● **YOUR OBJECTIVE**:
Check each line of the records below for the word "will" and copy those where it appears.

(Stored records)
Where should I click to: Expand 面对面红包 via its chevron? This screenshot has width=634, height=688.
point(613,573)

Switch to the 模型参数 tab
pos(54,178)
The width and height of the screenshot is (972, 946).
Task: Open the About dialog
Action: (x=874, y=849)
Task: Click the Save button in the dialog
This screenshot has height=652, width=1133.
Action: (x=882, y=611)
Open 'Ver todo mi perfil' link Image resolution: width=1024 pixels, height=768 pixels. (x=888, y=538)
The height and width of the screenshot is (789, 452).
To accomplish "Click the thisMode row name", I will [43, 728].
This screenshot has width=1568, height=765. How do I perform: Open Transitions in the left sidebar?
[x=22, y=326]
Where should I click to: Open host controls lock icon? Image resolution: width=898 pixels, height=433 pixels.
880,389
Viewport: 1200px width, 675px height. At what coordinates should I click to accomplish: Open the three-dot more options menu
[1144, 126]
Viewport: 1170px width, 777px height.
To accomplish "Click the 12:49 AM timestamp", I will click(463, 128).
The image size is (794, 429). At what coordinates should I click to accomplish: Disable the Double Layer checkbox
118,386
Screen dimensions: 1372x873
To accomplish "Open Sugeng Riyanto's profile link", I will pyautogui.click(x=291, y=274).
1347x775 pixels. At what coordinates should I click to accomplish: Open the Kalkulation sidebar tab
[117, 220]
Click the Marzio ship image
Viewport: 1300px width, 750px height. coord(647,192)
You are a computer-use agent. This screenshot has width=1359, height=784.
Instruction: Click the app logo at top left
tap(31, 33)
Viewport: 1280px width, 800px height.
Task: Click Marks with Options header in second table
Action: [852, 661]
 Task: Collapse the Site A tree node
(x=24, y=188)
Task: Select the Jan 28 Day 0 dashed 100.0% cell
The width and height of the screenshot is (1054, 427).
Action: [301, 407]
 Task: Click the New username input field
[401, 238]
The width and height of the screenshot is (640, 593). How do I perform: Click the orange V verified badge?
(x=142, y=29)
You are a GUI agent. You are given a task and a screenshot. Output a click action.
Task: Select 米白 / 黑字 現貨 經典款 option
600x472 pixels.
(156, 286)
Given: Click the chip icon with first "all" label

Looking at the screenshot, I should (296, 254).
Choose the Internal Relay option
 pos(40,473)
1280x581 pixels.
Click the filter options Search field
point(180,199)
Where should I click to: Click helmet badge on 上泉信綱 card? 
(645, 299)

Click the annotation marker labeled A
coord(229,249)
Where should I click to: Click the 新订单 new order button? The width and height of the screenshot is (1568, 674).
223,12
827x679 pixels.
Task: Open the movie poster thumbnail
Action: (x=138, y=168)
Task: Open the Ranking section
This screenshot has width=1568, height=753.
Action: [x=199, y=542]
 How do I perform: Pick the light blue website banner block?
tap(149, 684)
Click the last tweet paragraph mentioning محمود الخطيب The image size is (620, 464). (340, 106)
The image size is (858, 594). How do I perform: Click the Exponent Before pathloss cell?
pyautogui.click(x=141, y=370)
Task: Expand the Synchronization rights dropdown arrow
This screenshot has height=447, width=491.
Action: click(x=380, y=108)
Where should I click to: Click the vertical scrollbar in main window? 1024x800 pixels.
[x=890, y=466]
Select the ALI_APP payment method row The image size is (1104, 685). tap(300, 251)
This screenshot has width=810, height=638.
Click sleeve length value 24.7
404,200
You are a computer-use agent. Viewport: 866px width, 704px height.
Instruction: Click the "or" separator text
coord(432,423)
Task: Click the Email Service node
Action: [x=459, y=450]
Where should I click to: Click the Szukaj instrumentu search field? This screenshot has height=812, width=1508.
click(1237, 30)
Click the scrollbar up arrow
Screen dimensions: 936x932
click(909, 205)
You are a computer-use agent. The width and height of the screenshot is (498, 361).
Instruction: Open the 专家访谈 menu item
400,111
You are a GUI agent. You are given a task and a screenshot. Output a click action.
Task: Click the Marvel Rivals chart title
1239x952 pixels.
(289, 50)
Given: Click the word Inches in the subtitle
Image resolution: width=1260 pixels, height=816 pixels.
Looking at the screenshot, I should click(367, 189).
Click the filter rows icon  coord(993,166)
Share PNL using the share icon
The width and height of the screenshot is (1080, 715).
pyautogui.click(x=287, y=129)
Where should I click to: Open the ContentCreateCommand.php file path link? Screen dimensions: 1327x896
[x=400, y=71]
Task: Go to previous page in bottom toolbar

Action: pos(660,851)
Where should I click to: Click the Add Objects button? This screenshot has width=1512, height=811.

● **ANSWER BOX**:
To accomplish "Click the thisMode row name", I will [43, 728].
To accomplish "Click the 12:49 AM timestamp", I will click(463, 128).
To accomplish "Open Sugeng Riyanto's profile link", I will pyautogui.click(x=291, y=274).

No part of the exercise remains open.